● Materials provided:
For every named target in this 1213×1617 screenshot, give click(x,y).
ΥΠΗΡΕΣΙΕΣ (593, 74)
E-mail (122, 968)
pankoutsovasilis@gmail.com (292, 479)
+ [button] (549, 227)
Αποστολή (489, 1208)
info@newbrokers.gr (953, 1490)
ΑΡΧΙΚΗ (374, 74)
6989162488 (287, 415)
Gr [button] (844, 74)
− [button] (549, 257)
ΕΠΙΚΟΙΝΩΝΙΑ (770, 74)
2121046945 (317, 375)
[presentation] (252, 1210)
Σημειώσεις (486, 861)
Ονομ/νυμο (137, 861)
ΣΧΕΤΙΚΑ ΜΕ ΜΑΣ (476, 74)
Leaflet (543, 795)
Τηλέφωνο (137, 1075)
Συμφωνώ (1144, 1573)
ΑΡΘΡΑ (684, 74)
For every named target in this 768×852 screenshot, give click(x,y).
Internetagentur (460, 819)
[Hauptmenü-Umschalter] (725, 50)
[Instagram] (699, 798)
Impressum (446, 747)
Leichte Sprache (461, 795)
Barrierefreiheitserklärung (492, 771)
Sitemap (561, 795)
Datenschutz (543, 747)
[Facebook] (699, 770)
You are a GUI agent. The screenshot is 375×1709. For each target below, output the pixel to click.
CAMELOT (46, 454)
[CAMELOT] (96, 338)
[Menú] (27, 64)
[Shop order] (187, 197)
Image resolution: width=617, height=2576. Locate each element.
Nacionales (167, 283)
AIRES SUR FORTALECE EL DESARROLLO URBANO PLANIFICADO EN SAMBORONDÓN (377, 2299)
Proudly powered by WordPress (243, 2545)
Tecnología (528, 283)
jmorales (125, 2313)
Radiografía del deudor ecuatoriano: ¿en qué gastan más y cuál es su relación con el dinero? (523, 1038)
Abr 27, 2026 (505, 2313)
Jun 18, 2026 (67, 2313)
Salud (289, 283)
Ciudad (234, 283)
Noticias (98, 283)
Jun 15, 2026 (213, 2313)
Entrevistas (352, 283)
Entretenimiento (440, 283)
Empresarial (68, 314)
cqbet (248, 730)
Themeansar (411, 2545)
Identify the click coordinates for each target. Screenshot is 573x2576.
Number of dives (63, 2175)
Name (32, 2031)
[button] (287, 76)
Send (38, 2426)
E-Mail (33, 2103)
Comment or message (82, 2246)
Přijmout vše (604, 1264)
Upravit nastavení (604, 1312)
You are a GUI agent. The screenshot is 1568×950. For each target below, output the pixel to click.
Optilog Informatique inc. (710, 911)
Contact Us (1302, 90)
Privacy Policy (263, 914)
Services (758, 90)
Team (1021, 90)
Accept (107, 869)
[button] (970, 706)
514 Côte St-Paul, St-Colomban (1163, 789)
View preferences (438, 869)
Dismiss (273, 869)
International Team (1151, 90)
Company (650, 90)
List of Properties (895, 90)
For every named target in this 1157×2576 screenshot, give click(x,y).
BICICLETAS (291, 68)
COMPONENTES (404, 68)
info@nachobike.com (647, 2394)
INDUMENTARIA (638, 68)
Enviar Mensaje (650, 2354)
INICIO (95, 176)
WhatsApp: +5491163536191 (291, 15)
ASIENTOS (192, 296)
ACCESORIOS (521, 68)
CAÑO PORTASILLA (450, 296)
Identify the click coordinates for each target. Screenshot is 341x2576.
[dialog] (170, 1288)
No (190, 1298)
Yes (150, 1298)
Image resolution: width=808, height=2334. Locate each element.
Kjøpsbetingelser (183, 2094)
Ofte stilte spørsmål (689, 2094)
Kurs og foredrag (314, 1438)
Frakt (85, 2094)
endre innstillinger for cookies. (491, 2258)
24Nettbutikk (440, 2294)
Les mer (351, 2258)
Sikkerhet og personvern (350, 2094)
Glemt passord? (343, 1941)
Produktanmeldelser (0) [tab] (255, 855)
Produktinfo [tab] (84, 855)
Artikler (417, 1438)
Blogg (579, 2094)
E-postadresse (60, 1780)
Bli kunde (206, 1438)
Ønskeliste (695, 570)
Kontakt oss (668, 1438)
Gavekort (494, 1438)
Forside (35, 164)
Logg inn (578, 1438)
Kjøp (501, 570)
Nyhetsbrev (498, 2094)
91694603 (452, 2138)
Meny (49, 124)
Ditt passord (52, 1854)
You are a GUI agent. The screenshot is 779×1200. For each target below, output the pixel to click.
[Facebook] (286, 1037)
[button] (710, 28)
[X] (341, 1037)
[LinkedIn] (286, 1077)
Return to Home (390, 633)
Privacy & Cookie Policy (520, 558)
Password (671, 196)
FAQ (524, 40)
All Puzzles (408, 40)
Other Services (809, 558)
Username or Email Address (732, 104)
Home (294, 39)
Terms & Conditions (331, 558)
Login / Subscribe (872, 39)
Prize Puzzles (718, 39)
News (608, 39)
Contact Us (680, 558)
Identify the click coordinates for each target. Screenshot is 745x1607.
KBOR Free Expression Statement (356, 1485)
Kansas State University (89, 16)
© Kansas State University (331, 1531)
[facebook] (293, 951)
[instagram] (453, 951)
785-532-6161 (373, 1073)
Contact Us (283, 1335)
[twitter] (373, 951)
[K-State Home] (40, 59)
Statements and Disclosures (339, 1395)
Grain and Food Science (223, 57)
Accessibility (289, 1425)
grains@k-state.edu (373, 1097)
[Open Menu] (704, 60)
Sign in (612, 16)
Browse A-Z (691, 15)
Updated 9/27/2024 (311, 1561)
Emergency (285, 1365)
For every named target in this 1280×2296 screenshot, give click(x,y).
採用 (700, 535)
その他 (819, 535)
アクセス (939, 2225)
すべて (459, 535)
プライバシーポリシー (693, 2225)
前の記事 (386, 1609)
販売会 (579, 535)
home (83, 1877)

● The exercise: Repeat the data from the line with "Name (32, 2031)" to the line with "CAÑO PORTASILLA (450, 296)", switching "Contact Us" to "Get in Touch" and leaving everything else the same.

● Finished answer:
Name (32, 2031)
[button] (287, 76)
Send (38, 2426)
E-Mail (33, 2103)
Comment or message (82, 2246)
Přijmout vše (604, 1264)
Upravit nastavení (604, 1312)
You are a GUI agent. The screenshot is 1568×950. For each target below, output the pixel to click.
Optilog Informatique inc. (710, 911)
Get in Touch (1302, 90)
Privacy Policy (263, 914)
Services (758, 90)
Team (1021, 90)
Accept (107, 869)
[button] (970, 706)
514 Côte St-Paul, St-Colomban (1163, 789)
View preferences (438, 869)
Dismiss (273, 869)
International Team (1151, 90)
Company (650, 90)
List of Properties (895, 90)
For every named target in this 1157×2576 screenshot, give click(x,y).
BICICLETAS (291, 68)
COMPONENTES (404, 68)
info@nachobike.com (647, 2394)
INDUMENTARIA (638, 68)
Enviar Mensaje (650, 2354)
INICIO (95, 176)
WhatsApp: +5491163536191 (291, 15)
ASIENTOS (192, 296)
ACCESORIOS (521, 68)
CAÑO PORTASILLA (450, 296)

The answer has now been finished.